Rex Tonia S, Lewis Geoffrey P, Geller Scott F, Fisher Steven K
Neuroscience Research Institute and Department of Molecular, Cellular, and Developmental Biology, University of California, Santa Barbara, Santa Barbara, CA.
Mol Vis. 2002 Apr 16;8:114-8.
To identify changes in S- and M-sensitive cone opsin gene expression following retinal detachment (RD) and reattachment.
Cat retinas were detached for 1, 3, 7, or 28 days, or reattached after 1 h, 1 day, or 3 days of RD and fixed in 4% paraformaldehyde. Pieces of mid-peripheral retina were removed from the same region of each detached, normal (attached), and reattached retina and embedded in paraffin. Paraffin sections (8 mm) were processed for in situ hybridization using S- or M-cone opsins, rod opsin, or phosducin riboprobes in vitro transcribed from cat partial cDNAs. Labeled cells were counted to obtain the number of labeled cells/mm retina.
The number of cells labeled with the anti-sense cone opsin riboprobes, and the intensity of this label, decreased after RD. The number of cones labeled with the anti-sense S-opsin riboprobe decreased to 42% of normal at 3 days of RD. The number of M-opsin mRNA-positive cones decreased to 4% of normal at 3 days of RD. The number of cells positive for M-opsin or S-opsin mRNA recovered to near normal levels after reattachment. Phosducin and rod opsin mRNA labeling was near normal in surviving rod photoreceptors after RD.
Cones and rods behave differently after detachment. There are significant obstacles to overcome in order to study the responses of cones after RD because surviving cells no longer label with antibodies used as cone markers in normal retina. The results of this study show that: (1) After RD, surviving cones decrease their expression of opsin mRNA while rods do not; (2) Upon reattachment of the retina, the cones once again begin to express their opsins; (3) Most cones survive short-term detachments; and (4) Defects in cone-based vision after reattachment may not be based mainly on the loss of cones but due to other changes in these cells, for example, reduced phototransduction and/or changes in synaptic connectivity to second order neurons.
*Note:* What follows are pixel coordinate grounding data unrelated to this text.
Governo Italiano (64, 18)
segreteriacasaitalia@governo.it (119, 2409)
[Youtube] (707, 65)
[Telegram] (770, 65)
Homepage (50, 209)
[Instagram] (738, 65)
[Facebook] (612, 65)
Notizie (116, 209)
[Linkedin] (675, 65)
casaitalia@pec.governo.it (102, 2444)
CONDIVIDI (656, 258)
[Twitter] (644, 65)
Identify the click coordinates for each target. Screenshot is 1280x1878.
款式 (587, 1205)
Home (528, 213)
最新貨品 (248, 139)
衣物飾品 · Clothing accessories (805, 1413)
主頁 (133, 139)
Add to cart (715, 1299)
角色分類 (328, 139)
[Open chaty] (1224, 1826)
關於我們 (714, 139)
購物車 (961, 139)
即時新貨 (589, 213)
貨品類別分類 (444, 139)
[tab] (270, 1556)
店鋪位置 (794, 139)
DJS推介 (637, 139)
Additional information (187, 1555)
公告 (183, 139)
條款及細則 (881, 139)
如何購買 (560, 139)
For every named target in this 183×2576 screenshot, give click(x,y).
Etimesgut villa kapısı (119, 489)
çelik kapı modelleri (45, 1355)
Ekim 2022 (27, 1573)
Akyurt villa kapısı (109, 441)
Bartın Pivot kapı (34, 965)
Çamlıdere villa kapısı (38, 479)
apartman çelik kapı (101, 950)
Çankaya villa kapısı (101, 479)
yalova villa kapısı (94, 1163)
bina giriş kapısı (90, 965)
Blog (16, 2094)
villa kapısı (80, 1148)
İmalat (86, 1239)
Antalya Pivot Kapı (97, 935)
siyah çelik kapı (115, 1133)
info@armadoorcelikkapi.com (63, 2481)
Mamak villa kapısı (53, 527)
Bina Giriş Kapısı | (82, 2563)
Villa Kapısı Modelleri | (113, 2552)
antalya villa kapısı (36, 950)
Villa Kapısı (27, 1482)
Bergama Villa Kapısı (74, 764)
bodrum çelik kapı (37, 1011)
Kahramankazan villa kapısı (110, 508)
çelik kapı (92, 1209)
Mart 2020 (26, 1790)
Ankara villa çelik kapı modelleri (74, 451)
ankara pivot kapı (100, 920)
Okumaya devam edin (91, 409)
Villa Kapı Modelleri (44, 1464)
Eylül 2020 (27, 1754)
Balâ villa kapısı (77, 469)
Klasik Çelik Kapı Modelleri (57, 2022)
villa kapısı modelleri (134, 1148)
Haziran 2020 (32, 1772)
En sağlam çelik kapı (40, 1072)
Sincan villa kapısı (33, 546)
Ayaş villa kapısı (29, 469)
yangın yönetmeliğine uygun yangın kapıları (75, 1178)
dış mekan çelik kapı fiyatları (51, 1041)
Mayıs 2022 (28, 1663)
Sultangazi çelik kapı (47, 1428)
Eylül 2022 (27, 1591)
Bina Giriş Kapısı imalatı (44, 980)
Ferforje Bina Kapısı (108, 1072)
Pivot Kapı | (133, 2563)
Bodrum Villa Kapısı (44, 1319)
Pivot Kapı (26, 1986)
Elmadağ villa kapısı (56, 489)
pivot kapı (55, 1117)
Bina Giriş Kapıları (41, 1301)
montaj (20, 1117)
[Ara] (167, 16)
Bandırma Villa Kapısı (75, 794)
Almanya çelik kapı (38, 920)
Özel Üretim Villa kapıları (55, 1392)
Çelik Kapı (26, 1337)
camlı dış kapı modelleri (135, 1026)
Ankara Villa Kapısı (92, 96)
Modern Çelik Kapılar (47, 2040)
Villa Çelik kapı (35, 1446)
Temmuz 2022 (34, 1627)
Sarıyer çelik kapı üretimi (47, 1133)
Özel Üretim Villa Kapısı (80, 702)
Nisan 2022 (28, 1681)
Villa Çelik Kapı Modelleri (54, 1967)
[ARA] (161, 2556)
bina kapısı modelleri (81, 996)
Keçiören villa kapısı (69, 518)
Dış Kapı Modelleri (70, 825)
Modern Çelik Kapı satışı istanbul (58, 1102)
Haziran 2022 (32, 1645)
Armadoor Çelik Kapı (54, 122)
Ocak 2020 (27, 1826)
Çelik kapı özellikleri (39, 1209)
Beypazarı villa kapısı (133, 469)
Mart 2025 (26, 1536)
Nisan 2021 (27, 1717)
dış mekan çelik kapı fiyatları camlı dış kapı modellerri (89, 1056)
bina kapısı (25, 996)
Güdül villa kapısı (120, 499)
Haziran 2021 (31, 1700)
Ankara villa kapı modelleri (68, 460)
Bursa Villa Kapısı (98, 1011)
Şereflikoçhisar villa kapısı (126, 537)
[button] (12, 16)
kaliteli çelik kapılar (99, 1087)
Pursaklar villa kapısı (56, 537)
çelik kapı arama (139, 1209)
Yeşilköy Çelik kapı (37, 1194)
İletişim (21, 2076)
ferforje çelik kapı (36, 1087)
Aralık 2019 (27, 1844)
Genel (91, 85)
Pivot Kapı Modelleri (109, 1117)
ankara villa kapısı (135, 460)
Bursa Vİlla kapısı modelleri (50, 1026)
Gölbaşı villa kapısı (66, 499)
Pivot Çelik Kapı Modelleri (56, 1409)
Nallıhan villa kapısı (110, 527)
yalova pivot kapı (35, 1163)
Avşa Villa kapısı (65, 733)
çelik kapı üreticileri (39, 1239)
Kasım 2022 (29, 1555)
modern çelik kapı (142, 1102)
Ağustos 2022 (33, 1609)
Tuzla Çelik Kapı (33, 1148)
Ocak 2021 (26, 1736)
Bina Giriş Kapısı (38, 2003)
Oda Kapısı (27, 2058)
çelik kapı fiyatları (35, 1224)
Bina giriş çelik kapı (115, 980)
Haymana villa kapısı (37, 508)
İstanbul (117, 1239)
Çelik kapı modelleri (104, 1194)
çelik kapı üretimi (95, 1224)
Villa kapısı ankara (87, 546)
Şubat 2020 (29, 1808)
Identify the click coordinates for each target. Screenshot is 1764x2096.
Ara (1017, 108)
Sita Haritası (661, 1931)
确定视网膜脱离(RD)及复位后S-和M-敏感视锥视蛋白基因表达的变化。
将猫的视网膜脱离1、3、7或28天,或在视网膜脱离1小时、1天或3天后复位,然后用4%多聚甲醛固定。从每个脱离、正常(附着)和复位视网膜的相同区域取出中周部视网膜组织块,石蜡包埋。石蜡切片(8μm)用体外转录自猫部分cDNA的S-或M-视锥视蛋白、视杆视蛋白或转导素核糖探针进行原位杂交。计数标记细胞以获得每毫米视网膜的标记细胞数。
视网膜脱离后,用反义视锥视蛋白核糖探针标记的细胞数量及其标记强度降低。用反义S-视锥视蛋白核糖探针标记的视锥细胞数量在视网膜脱离3天时降至正常的42%。M-视锥视蛋白mRNA阳性视锥细胞数量在视网膜脱离3天时降至正常的4%。视网膜复位后,M-视锥视蛋白或S-视锥视蛋白mRNA阳性细胞数量恢复到接近正常水平。视网膜脱离后,存活的视杆光感受器中转导素和视杆视蛋白mRNA标记接近正常。
视网膜脱离后视锥和视杆的表现不同。由于存活细胞不再能用正常视网膜中用作视锥标记的抗体进行标记,因此研究视网膜脱离后视锥的反应存在重大障碍。本研究结果表明:(1)视网膜脱离后,存活的视锥细胞视蛋白mRNA表达降低,而视杆细胞则不然;(2)视网膜复位后,视锥细胞再次开始表达其视蛋白;(3)大多数视锥细胞能在短期脱离中存活;(4)视网膜复位后基于视锥的视觉缺陷可能主要不是由于视锥细胞的丢失,而是由于这些细胞的其他变化,例如光转导减少和/或与二级神经元的突触连接改变。